We can describe this situation by saying that motion causes space to get "mixed with" time. I see myself as sitting still, but if someone else sees me as moving, then they see my position as changing with time, i.e., "mixed with" time. Mathematically, I see my position as a constant x = x0, while the other person sees my position as x = x0 + vt, where v is the speed he sees for me. Space gets mixed with time by using a factor of speed. Note that we are certainly not suggesting that space and time have some equivalence or even similarity; the "mixing" doesn't need to go any deeper than what was just described.

Now, in Newtonian physics there is an asymmetry, because spatial reckoning varies depending on motion, but time measurements do not vary at all. Time, in Newtonian physics, is absolute, and every observer measures the same time for a given event, regardless of motion. This is the big difference between Newtonian Relativity and Einsteinian Relativity, for in the latter theory the assignment of times to events does vary among observers. The addition of time, however, doesn't add greatly to the rationale for "spacetime", it just makes things more complicated. The main point remains the same - moving observers see things differently, and the different viewpoints are equally valid.

So we see that the spacetime concept arises from very trivial observations. We simply note that different states of motion give rise to different conceptions of the locations of things. The different viewpoints are related to one another in a simple way, so we can easily convert between them, but we can't refer just to "the position" of a thing, without specifying which viewpoint we are using.

Since all of this is just common sense, we see that "spacetime" is just a fancy word for our ordinary understanding of space and time. We use spacetime concepts every day when we discuss our experiences aboard jetliners or any other form of conveyance. It doesn't mean that space is somehow "equivalent" to time, and it has nothing to do with the bizarre time-slowing and ruler-shrinking effects for which Einsteinian Relativity is famous.

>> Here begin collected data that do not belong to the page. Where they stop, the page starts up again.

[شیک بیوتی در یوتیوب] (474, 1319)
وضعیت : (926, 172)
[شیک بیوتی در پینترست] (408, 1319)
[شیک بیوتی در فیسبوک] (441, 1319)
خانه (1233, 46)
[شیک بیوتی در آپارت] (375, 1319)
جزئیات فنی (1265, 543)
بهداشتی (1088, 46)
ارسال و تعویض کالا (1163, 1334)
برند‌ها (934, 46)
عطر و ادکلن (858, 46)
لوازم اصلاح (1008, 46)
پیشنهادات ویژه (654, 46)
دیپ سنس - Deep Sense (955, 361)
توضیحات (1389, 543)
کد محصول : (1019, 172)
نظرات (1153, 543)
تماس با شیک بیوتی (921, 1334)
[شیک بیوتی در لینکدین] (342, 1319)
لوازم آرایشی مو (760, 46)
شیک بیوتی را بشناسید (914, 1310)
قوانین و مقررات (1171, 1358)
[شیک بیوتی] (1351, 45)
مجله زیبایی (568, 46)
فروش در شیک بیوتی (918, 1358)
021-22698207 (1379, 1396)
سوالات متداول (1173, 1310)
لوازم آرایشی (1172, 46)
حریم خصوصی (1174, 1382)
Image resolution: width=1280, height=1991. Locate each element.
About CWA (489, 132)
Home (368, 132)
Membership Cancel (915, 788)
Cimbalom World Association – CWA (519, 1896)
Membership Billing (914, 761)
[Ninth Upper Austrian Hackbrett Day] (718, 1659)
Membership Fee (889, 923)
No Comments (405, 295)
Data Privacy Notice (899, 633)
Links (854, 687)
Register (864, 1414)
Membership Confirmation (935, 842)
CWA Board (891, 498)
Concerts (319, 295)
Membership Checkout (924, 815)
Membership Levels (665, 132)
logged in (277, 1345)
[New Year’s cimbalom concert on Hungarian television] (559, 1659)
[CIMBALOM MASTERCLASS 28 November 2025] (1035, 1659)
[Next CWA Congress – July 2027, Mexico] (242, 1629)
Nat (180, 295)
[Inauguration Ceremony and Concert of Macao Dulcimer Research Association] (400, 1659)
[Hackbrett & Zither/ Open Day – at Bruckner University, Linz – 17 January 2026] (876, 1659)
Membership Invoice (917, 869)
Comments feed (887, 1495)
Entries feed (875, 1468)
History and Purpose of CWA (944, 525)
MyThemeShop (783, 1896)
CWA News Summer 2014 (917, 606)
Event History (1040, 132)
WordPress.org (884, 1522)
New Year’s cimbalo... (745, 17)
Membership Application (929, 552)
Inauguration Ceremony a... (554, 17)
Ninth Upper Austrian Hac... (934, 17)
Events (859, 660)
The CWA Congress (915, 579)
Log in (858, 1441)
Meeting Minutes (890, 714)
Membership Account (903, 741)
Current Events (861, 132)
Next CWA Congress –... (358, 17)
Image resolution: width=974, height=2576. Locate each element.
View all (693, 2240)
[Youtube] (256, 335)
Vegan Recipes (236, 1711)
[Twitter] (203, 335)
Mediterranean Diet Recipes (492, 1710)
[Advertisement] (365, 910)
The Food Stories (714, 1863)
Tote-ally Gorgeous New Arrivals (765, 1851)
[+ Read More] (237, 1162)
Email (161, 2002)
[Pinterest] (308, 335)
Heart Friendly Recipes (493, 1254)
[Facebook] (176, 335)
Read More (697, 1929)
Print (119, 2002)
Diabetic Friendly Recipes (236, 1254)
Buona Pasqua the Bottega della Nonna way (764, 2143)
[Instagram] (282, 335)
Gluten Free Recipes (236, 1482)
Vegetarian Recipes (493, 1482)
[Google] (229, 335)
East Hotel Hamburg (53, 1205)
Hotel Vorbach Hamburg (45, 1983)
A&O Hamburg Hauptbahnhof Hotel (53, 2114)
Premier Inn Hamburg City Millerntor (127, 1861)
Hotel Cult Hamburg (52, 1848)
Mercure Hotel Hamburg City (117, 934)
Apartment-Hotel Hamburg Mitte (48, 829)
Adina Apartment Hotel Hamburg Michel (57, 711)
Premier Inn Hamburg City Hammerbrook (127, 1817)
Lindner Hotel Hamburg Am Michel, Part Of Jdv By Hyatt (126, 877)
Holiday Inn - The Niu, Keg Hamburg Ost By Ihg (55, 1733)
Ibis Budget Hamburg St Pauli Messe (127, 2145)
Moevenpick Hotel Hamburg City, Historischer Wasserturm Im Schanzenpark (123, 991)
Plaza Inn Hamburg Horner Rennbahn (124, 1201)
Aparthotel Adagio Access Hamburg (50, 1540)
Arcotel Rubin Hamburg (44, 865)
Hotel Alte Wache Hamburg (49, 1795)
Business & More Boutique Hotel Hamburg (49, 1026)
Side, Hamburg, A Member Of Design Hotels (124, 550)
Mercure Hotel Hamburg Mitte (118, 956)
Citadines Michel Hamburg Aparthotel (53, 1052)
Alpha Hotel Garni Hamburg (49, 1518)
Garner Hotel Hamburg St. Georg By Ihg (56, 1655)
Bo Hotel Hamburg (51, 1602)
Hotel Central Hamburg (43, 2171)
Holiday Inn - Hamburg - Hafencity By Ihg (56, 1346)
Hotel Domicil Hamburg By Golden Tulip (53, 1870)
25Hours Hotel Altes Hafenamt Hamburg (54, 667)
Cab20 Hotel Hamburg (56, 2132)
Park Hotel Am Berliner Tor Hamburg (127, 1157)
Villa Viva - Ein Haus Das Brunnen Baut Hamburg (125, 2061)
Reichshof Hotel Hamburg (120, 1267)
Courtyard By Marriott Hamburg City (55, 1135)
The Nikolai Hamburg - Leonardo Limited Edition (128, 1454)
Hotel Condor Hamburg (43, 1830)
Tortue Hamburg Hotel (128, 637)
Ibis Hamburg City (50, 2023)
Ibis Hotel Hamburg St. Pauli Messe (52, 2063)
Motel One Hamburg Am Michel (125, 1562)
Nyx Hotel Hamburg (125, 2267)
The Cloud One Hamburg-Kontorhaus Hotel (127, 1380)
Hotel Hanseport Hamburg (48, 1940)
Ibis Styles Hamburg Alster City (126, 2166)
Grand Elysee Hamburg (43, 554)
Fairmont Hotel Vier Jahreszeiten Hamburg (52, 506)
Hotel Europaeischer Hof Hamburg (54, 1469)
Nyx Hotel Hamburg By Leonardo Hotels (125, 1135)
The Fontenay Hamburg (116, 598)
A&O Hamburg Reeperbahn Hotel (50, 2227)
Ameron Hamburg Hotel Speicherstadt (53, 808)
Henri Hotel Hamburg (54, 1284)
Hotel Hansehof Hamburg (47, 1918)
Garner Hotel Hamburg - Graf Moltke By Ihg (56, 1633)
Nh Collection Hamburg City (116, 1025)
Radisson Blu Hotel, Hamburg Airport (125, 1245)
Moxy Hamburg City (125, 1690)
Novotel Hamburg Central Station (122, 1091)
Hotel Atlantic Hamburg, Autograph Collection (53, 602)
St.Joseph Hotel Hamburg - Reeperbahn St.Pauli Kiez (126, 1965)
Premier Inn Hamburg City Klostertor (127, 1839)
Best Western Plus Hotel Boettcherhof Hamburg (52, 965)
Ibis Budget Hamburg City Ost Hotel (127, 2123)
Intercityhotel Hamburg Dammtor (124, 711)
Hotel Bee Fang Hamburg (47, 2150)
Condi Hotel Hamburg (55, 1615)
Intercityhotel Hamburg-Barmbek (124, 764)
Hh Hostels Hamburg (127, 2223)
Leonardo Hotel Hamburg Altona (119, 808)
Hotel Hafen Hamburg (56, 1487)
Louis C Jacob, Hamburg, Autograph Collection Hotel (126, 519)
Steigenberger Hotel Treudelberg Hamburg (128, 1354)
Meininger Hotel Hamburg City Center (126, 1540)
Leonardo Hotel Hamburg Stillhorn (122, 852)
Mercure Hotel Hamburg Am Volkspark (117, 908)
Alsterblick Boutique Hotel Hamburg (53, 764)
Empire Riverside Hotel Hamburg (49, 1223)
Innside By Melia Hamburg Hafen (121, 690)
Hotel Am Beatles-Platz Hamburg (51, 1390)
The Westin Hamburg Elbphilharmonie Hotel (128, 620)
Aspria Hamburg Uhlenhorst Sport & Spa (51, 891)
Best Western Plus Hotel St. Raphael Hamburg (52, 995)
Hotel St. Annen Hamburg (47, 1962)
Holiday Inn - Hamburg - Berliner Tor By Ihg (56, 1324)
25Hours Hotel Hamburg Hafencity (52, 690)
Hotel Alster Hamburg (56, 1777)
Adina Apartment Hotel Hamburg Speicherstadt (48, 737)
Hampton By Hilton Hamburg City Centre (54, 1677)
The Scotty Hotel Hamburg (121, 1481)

All of this is not to say that space isn't merged to time in some way. It may be; nobody knows at this point. But if it proves to be the case, it won't be because of Special Relativity. General Relativity - Einstein's theory of gravity - is a stronger candidate, but here too the "merging" of space and time is less deep than it appears. If it were otherwise, we would call it Einstein's theory of spacetime rather than Einstein's theory of gravity, and theorists around the world would not be racing each other to figure out the actual underlying structure of space and time.


mtspace said...

A layman asks your expert, enlightened opinion: spacetime- most interesting. Consider these possibilities: 1)In space with no matter, there can be no time. 2)Matter creates time, so instead of 'spacetime', it's really mattertime. 3)The state and speed of matter in relation to other matter affects (warps) time.

Ulla said...

1) In space with no matter there is no space. Matter is also dark matter, the big part. And what happened in the first few seconds after Big Bang? There was no matter then. But there was apparently time.

3) Energy is also matter. Should read the relations between energies and their movements in relation to light. But when there was no light? There was time. and a movement of energies (creating gravity as g-forces?). What would Verlinde say of this?